(WORK ITEM):
When you reach the line holding "Where should I", please begin to restate the lines word for word and continue through the last one in the material, excluding pictures.

────────────────────

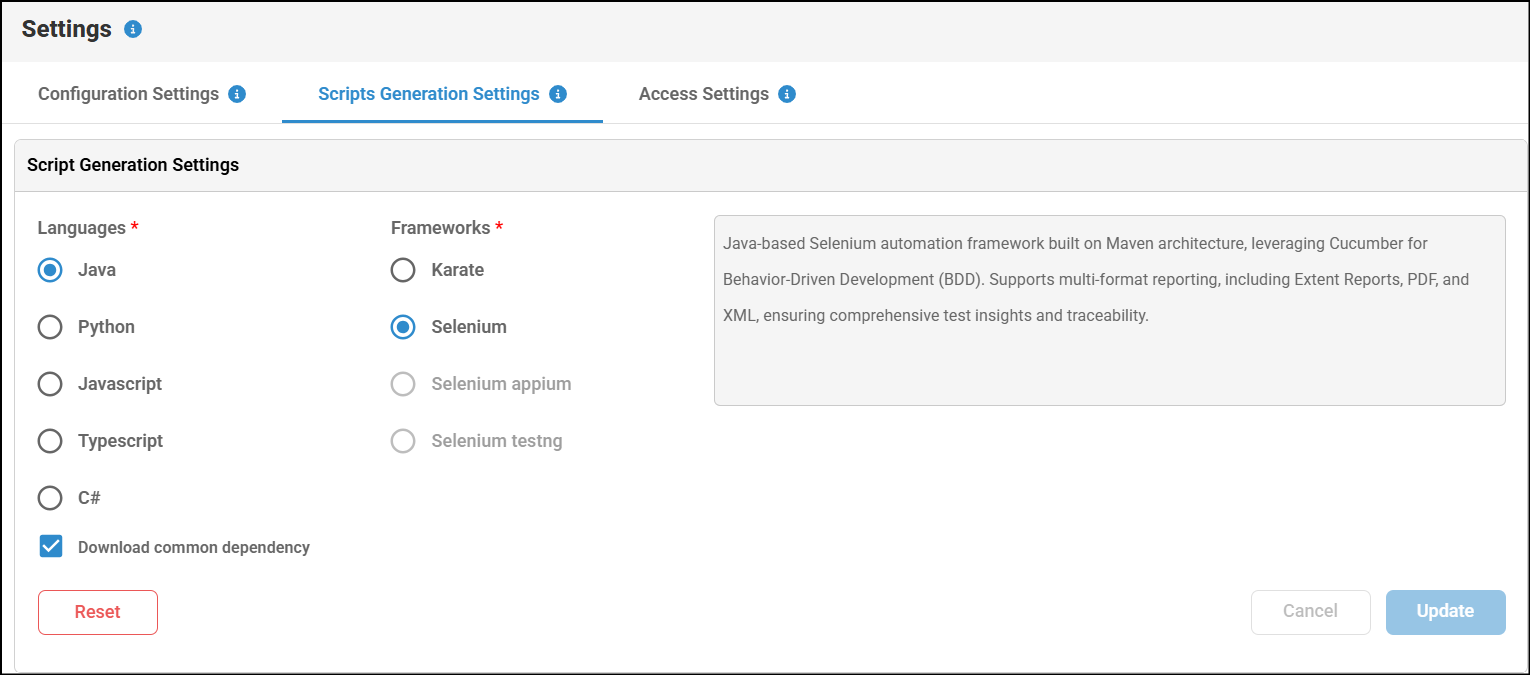The height and width of the screenshot is (675, 1530).
Task: Select the Selenium appium framework option
Action: pos(403,384)
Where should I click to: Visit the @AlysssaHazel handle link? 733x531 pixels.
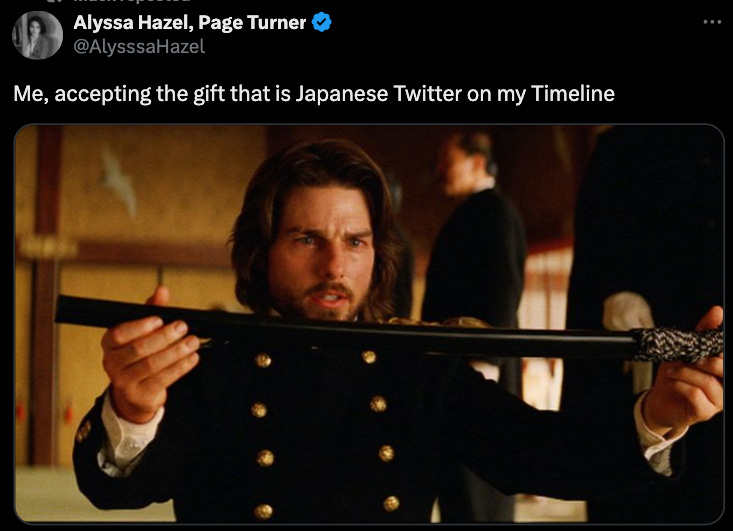[139, 46]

────────────────────

(TASK RESULT):
Where should I click to: Visit the @AlysssaHazel handle link? 733x531 pixels.
[139, 46]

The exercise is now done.